**The data**:
......
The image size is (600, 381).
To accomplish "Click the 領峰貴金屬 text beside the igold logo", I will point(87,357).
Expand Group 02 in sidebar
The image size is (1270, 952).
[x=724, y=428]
......
**Description of the task**: Replace "To accomplish" with "In order to complete" throughout the records, and reproduce all other text in them without any change.

**Answer below**:
The image size is (600, 381).
In order to complete "Click the 領峰貴金屬 text beside the igold logo", I will point(87,357).
Expand Group 02 in sidebar
The image size is (1270, 952).
[x=724, y=428]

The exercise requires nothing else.